[Information given]
#####
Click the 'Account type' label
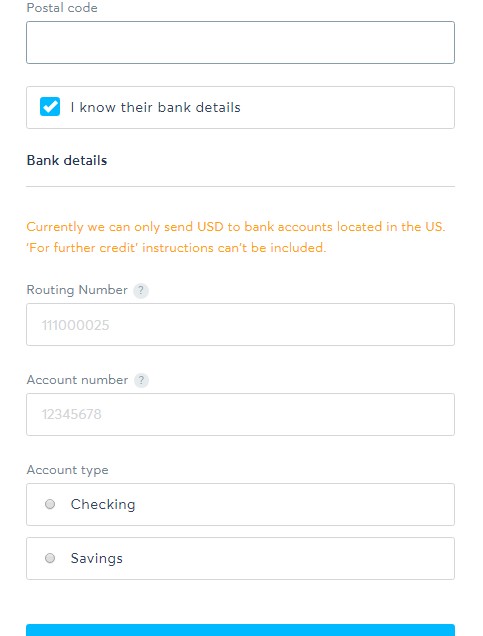pyautogui.click(x=67, y=470)
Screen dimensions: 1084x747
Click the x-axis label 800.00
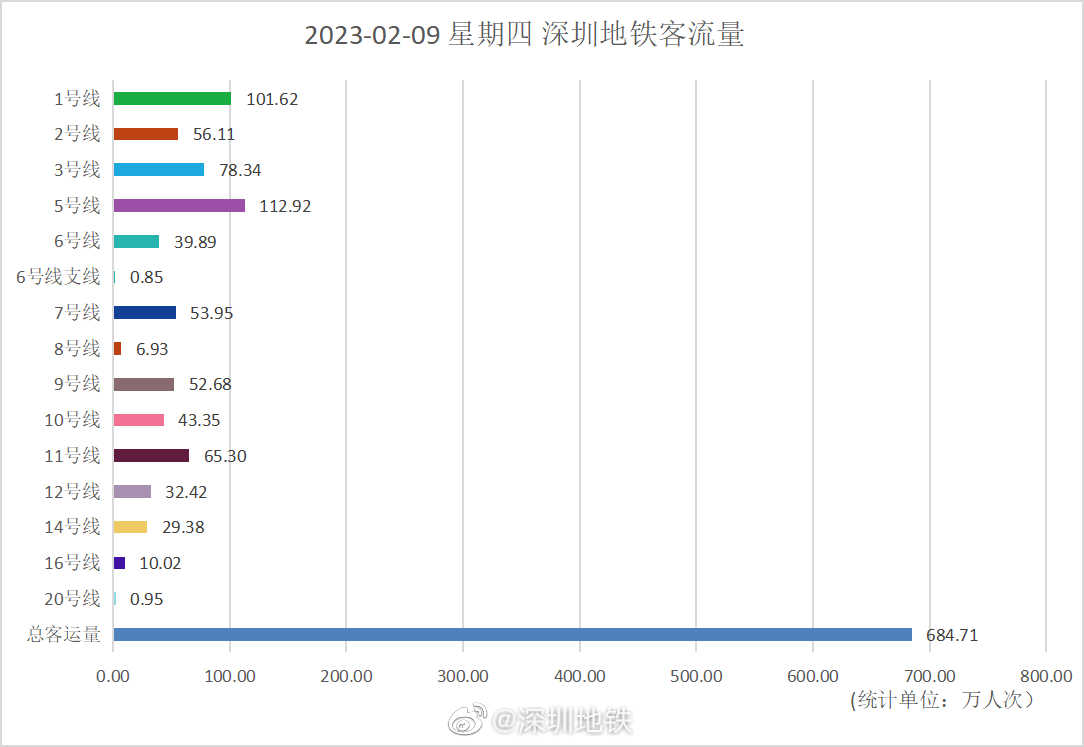click(x=1044, y=675)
#####
[Action item]
Would you please restate the records word for word, excluding any images?

[Task answer]
Click the 'Account type' label
pyautogui.click(x=67, y=470)
Screen dimensions: 1084x747
Click the x-axis label 800.00
click(x=1044, y=675)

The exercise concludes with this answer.